FAQ About Floor Jacks for Lifted Trucks
We covered all sorts of general topics about floor jacks for lifted trucks, so it would only be fair to finish with some specifics. Here’s a short recap of frequently asked questions regarding floor jacks for lifted trucks.
1. Where do you put the jack on a lifted truck?
First of all, let me remind you that jacking up a truck is a potentially dangerous task. Now, jacking up a lifted truck isn’t that much different, however, there is a catch. A lifted truck is not much higher than its “non lifted” counterpart. But, even if the lift is a few inches up, the factory provided jack may prove obsolete in this situation.
The best way to get the info is to consult the owner’s manual, or, even better, ask around and go to a local town mechanic. The reason I’m insisting you double-check is simple – a lifted truck still has the same lift spots, but since they’re lifted, you might have to adapt the jack to the new height.
Additionally, I urge you to use jack stands, no matter what kind of work you are doing on the truck. Lifted trucks are no joke, they weigh a lot, and all that weight falling, even on your foot can be dangerous. So, double-check the lift spots, and use jack stands, always.
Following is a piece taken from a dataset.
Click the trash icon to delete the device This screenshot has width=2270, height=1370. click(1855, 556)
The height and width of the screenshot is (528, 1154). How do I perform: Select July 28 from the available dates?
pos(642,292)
2. Can you jack a truck up by the axle?
The short answer is – yes, you can jack up your lifted truck by the axle. However, depending on the way it was lifted, you may have to experiment a little. If you decide to find out by yourself, use the jack stands near the jack itself. This is way safer and you get to see the balance of the jacking process.
If the jack isn’t long enough when fully extended, you should consider getting a more adequate jack for the job. Now, there is the option of using bricks under the jack to add to the overall height, but this is dangerous since trucks weigh A LOT, and bricks are not exactly the perfect tool for the job. But you won’t damage the axle if you use it as a lift point.
3. Will a 3-ton floor jack lift a truck?
There is no straight answer to this – it all depends on the truck. If you use a floor jack for lifted trucks that can lift 3 tons, that roughly translates to:
- Three tons equates to 6000 pounds. Since this number needs to cover at least 75% of the gross weight of the vehicle, your truck must not weigh over 8000 pounds if you want to use a 3-ton jack.
I would like to take this opportunity to once again stress out that the weight in the owner’s manual and the real gross weight of your truck don’t always match. After all, we put all sorts of stuff into our trucks, and it all adds up. My advice would be to get a stronger jack, no matter what the original gross weight is.
And there you have it, and in-detail guide to help you get your hands on the best floor jack for lifted trucks and secure that spot in the toolbox. If you are new to this tool, take it slow. This is no easy task for a beginner, and if rushed you won’t only damage the truck, but you risk serious injuries to yourself. So, assess your specs – truck weight, lifted height, the type of jack that suits your needs and requirement, etc.
This guide has all it takes for you to make a valuable decision. After all, you don’t buy a jack for your truck every day. A tool like this should last you for years, if not decades, so arms yourself with knowledge and treat your car to a new maintenance tool. Stay safe and enjoy working on your vehicle!